On Tue, 6 Jan 2026, Matthew Pierce wrote:

> I asked Grok to self-design a prompt for accurately converting sheet music
> images into Lilypond code. Early results are promising.
>

Matthew, thank you for starting this discussion. It got me curious about
what AI can do with music transcription in LilyPond.

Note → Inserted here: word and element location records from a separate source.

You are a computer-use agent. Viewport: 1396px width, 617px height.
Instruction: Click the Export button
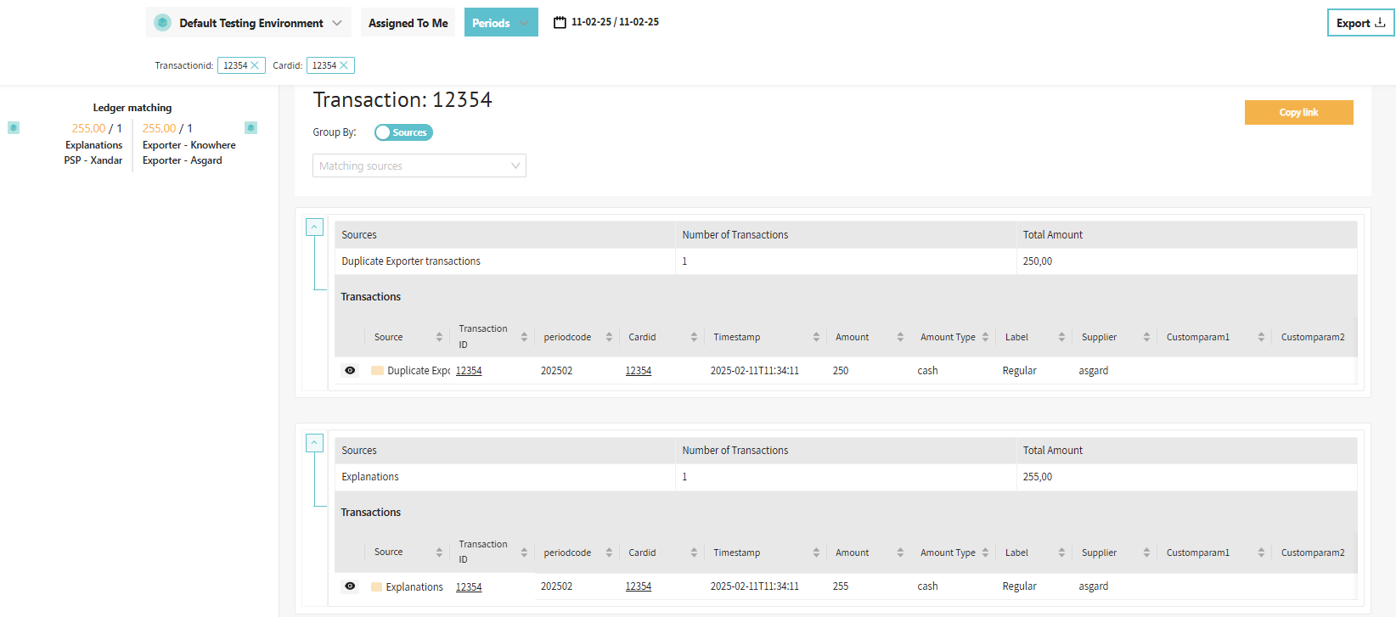1359,23
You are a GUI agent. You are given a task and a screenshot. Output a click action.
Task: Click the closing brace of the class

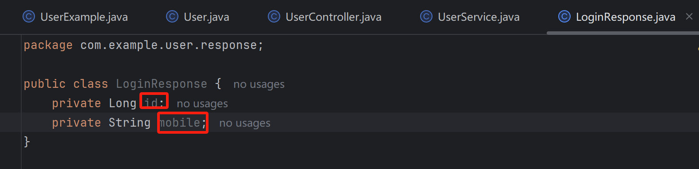(x=27, y=142)
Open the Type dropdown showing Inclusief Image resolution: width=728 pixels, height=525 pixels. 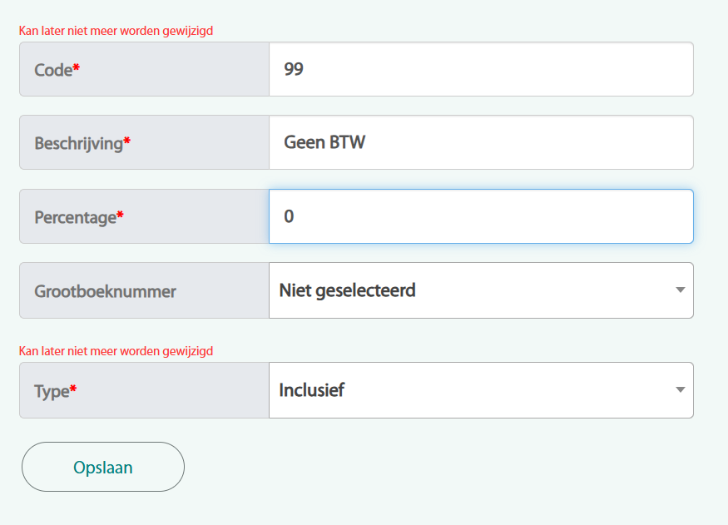[481, 389]
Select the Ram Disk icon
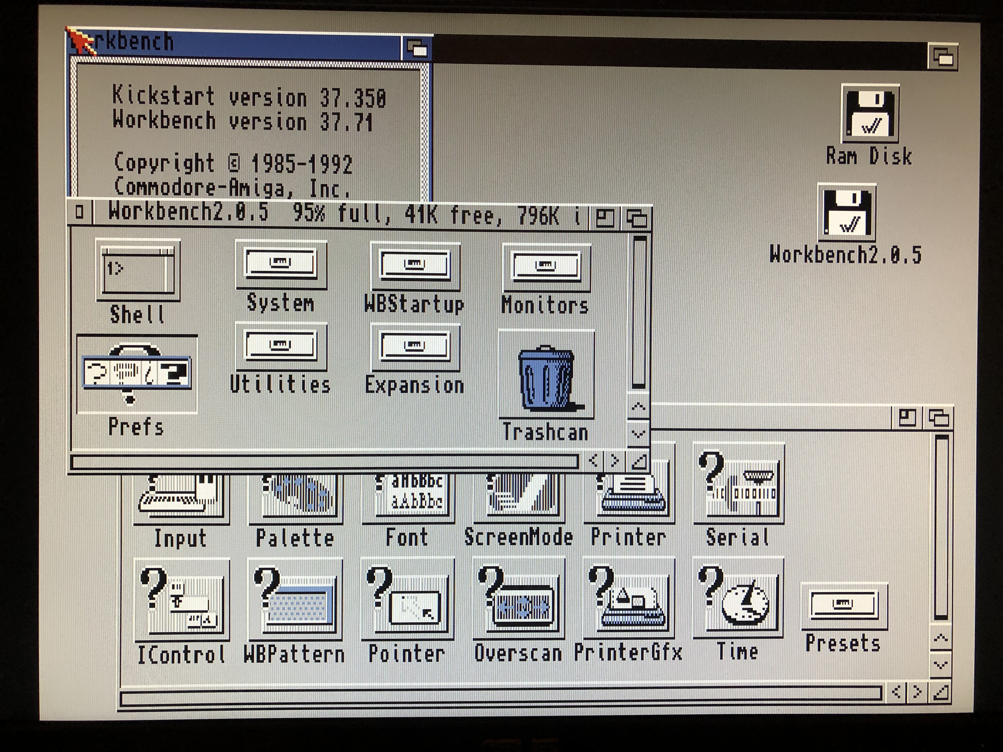 point(870,114)
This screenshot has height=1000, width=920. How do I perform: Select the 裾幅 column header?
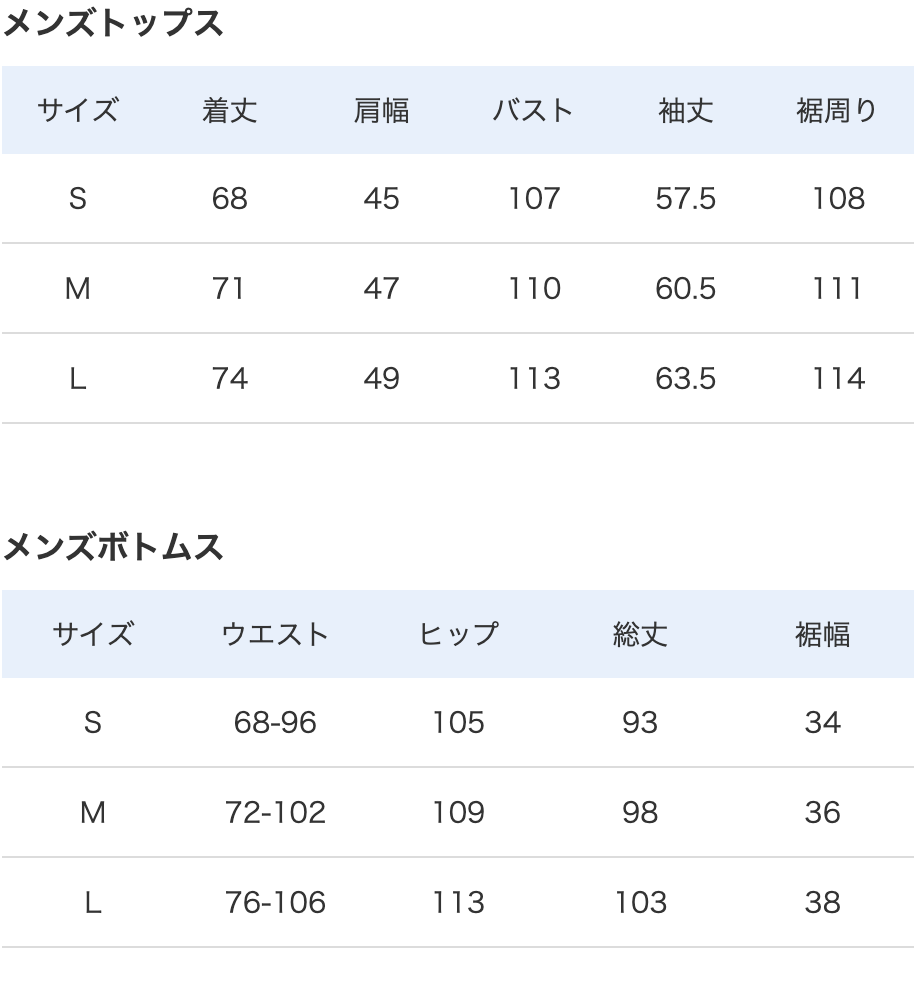(x=822, y=634)
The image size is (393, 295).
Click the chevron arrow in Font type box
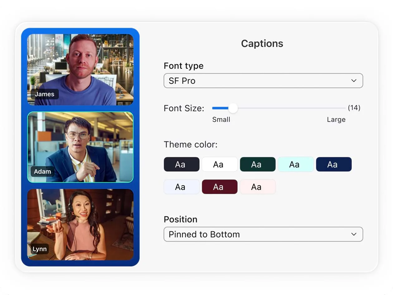(x=354, y=81)
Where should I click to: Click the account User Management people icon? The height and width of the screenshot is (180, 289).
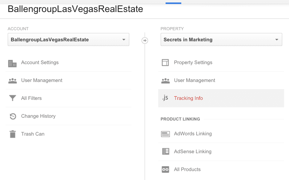13,81
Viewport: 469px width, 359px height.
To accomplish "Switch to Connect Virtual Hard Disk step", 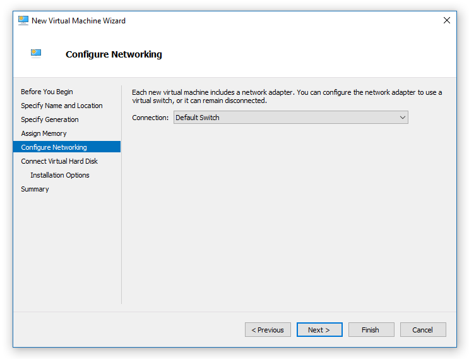I will tap(59, 161).
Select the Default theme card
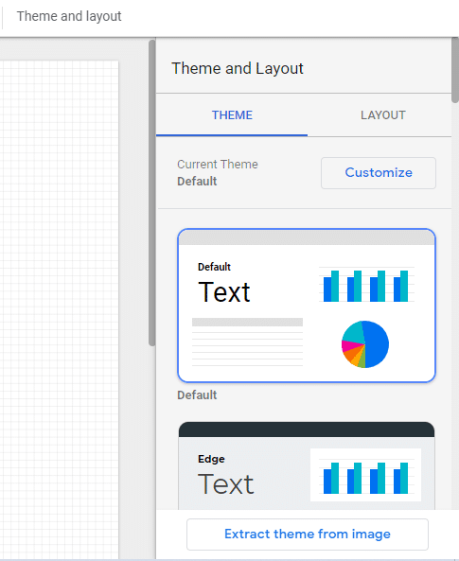This screenshot has width=459, height=561. pyautogui.click(x=307, y=306)
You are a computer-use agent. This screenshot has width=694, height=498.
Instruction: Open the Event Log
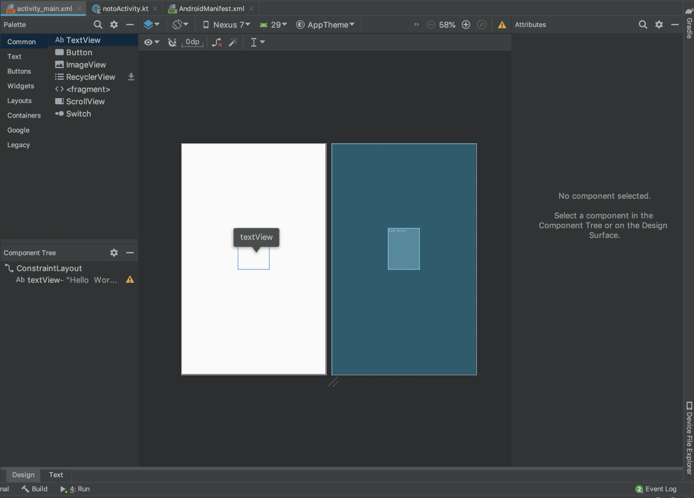[x=660, y=489]
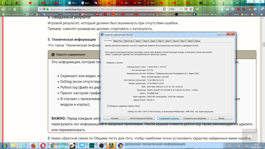Check the WHQL digital signatures checkbox

tap(108, 106)
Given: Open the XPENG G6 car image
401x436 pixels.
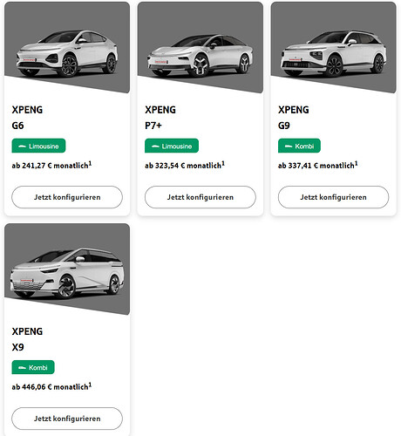Looking at the screenshot, I should click(67, 53).
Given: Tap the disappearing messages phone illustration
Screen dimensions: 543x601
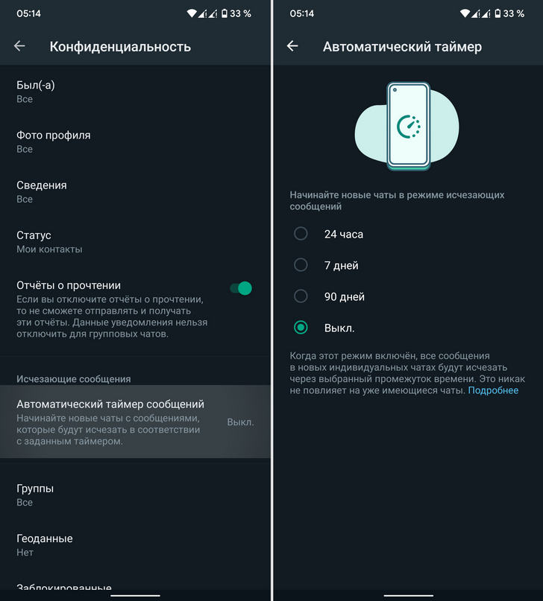Looking at the screenshot, I should coord(407,126).
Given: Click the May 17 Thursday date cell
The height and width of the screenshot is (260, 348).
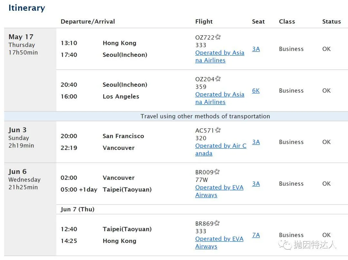Looking at the screenshot, I should [30, 70].
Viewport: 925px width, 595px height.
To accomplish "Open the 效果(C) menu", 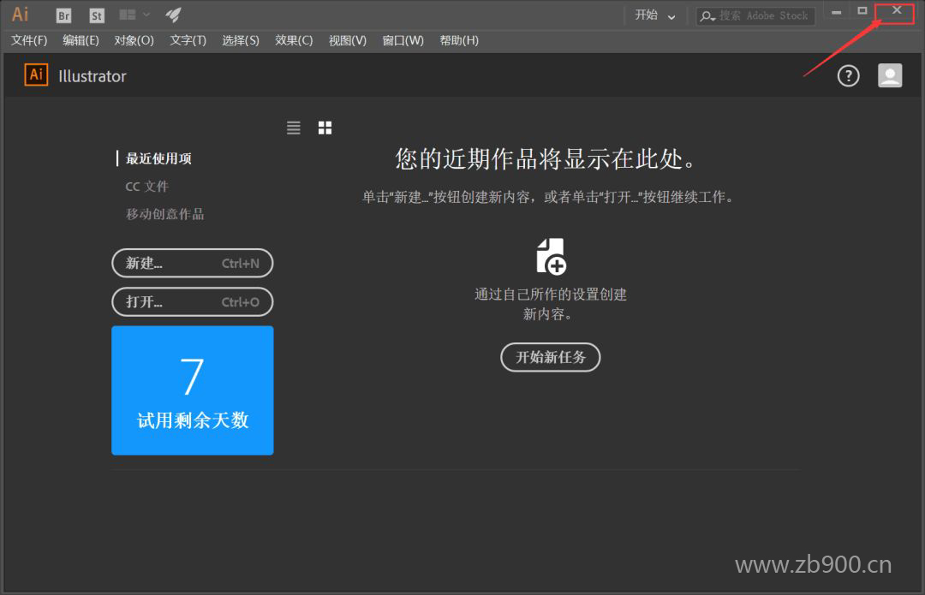I will click(294, 40).
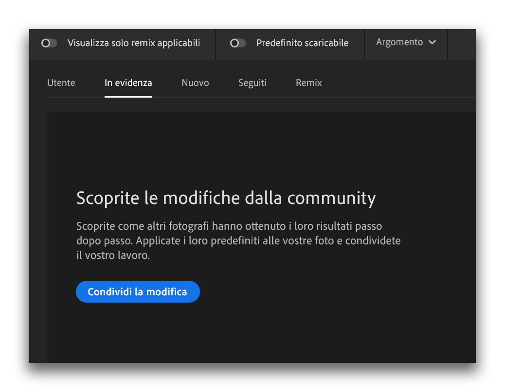
Task: Open the Nuovo tab
Action: click(x=195, y=83)
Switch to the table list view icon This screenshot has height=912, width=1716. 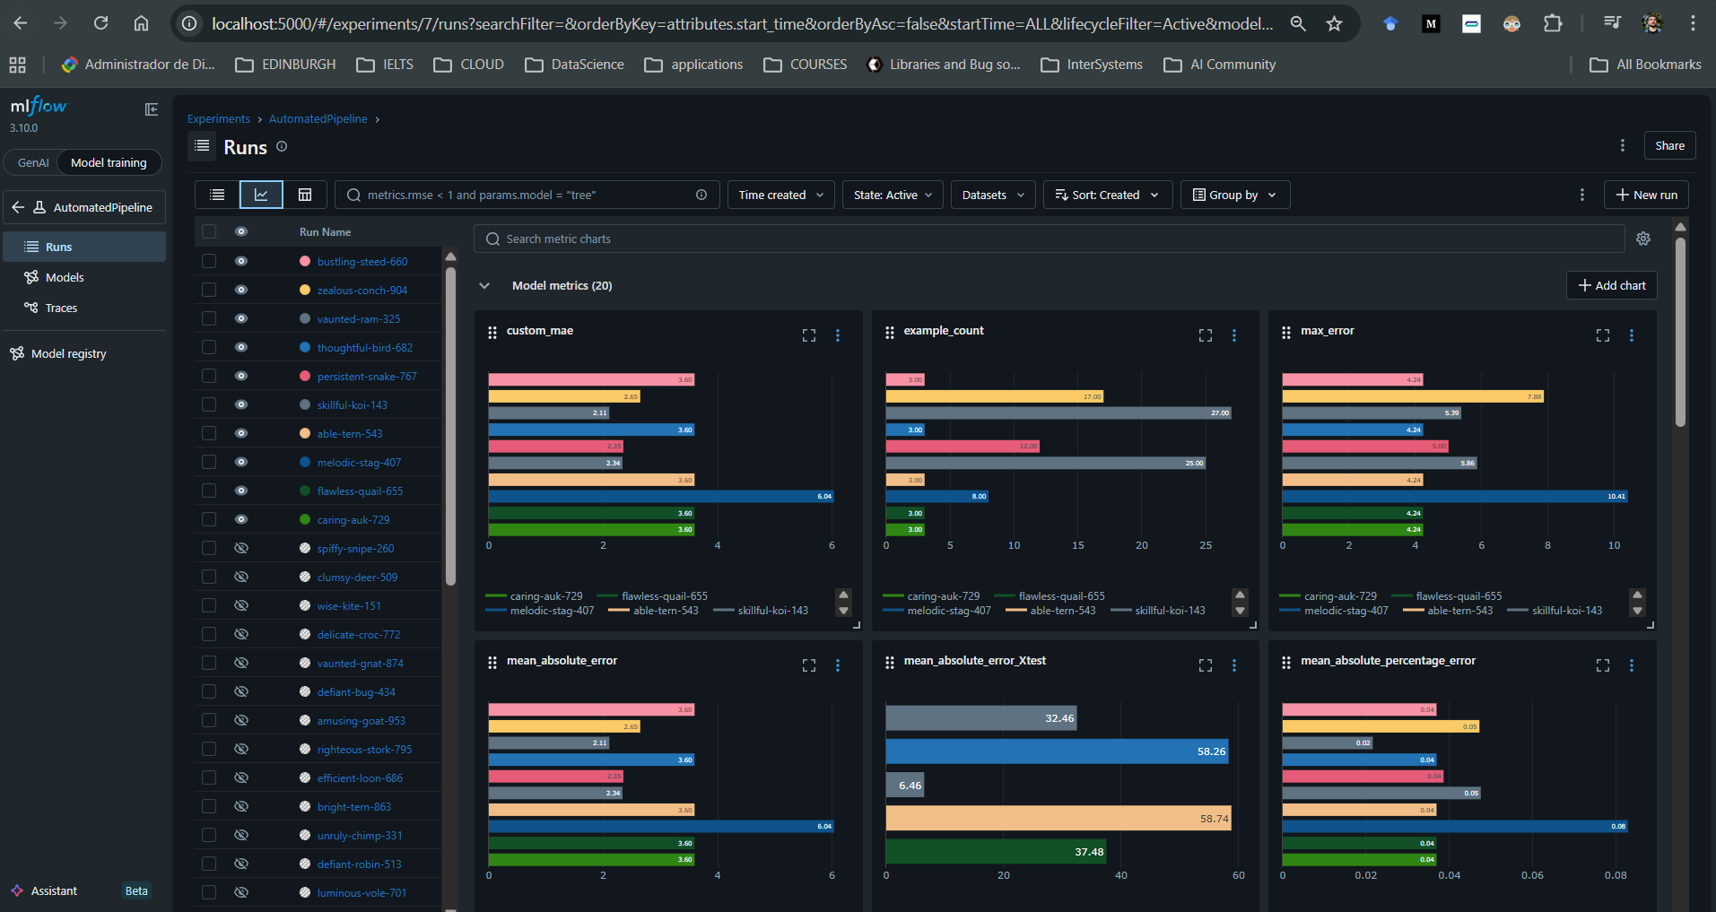(x=217, y=195)
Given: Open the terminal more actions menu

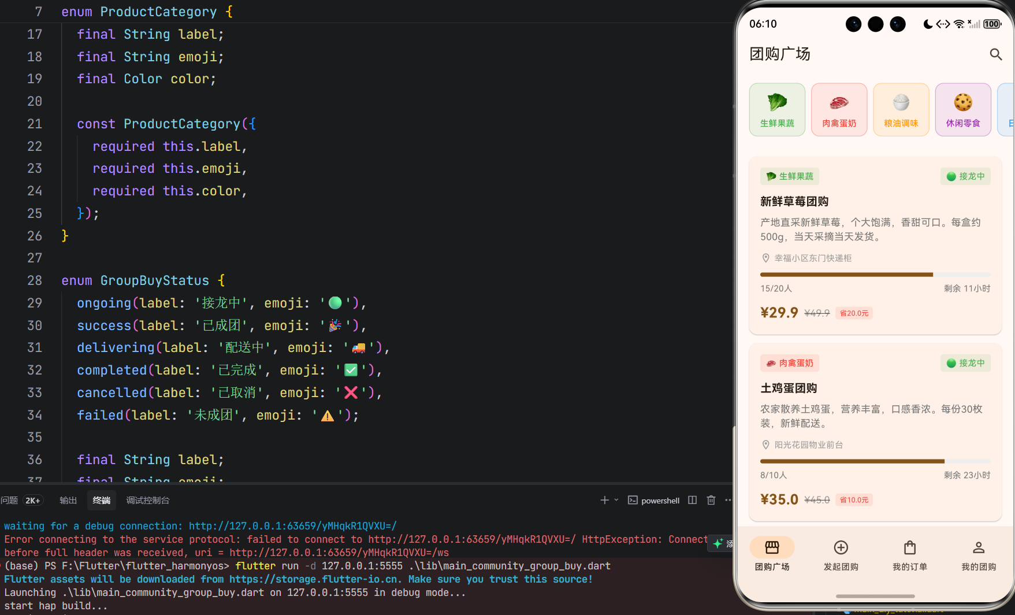Looking at the screenshot, I should tap(727, 500).
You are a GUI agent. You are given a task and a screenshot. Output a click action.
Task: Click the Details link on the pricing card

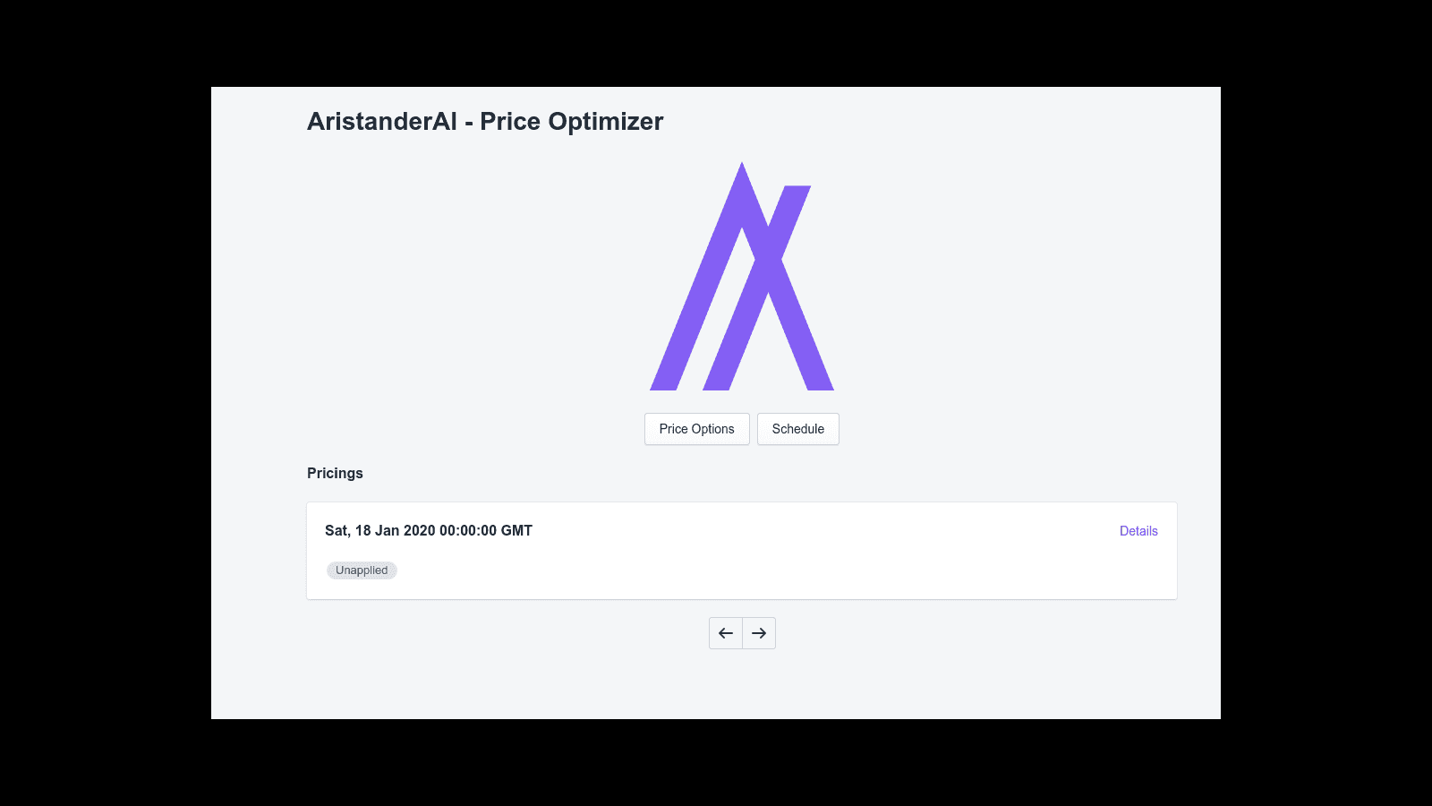(x=1138, y=530)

I did my own experiment. Conclusion: Grok failed, and ChatGPT probably
wouldn’t/won’t do much better. Below my signature is some detail about what
I did, step-by-step.

If anyone works on software/AI/OMR that might actually *work* someday for
transcribing music PDFs into LilyPond code, I am happy to share the files
that I used in my experiment. I would gladly pay a monthly/annual
subscription to software/AI/OMR *if* it could complete a task like this
with ~90%+ accuracy.

For now, it’s back to the good old-fashioned mechanical pencil* to mark up
my hard-copy score with the annotations that I would have added in LilyPond
if AI had worked!

Cheers,

Gabriel

*By the way, I’d welcome recommendations of the best mechanical pencils for
annotating music (off-list, please, since this is not about LilyPond). I
was excited about my first Rotring 600, and there is a lot that I like
about it, but also it frustrates me often, and I’d like to try another
model.

My experiment:


   - I gave Grok the prompt in Matthew’s message of 6 January
   <https://lists.gnu.org/archive/html/lilypond-user/2026-01/msg00043.html>,
   with a little bit more instructions/context.
   - I gave it a good scan of a movement of Bach’s St John Passion
   (Bärenreiter edition) to “read.”
   - Grok’s first “draft” was nonsense/hallucinations. The code would not
   compile.
   - Then, I manually transcribed the beginning of the movement myself (the
   first 8 or so measures in each instrument/staff). I gave Grok my .ly file
   and the PDF output. I asked it to engrave the rest of the movement.
   - The results were bad again. For example, in the first violin part, I
   had carefully, exactly transcribed every detail of the first eight measures
   of music, and then written …

% Grok, please continue from here onward to the end of the piece (measure
> 91)

… and Grok picked up there with:

> % continue with the running pattern, transposing as needed to match harmony
> \repeat unfold 79 { b8. ais16 ais8. cis16 cis d cis b | }

… which is very obviously not Bach’s music.


   - I wrote back, saying, in essence, “You did not complete the
   assignment.” I pushed Grok actually to transcribe every note in the
   movement.
   - That did not go well, either. The code compiled this time, but it’s
   full of errors. Grok even removed a number of *correct* things in my
   human/manual transcription of the first eight measures!
   - I went to ChatGPT and explained that Grok had failed. ChatGPT sent a
   “lovely” response proposing that we work “together” in small chunks.
   Outline/headers within ChatGPT’s response:

1. What you’ve actually asked for (and why Grok failed)

2. How I will proceed (correctly)

3. Concrete continuation: measures 24–27 (instrumental line)

4. What I will not do (unless you ask)

5. Proposed next steps (editorially sane)

The only workflow that stays accurate is:

I continue *3–5 measures at a time, per voice*

You compile and visually confirm

We move on to:

remaining instrumental lines

then vocal line + lyrics alignment

finally layout refinements (system breaks, spacing, slur shaping)


   - It sounds nice in theory, but I am not going to bother with this
   method because ChatGPT’s draft music for measures 25–27 is obviously wrong.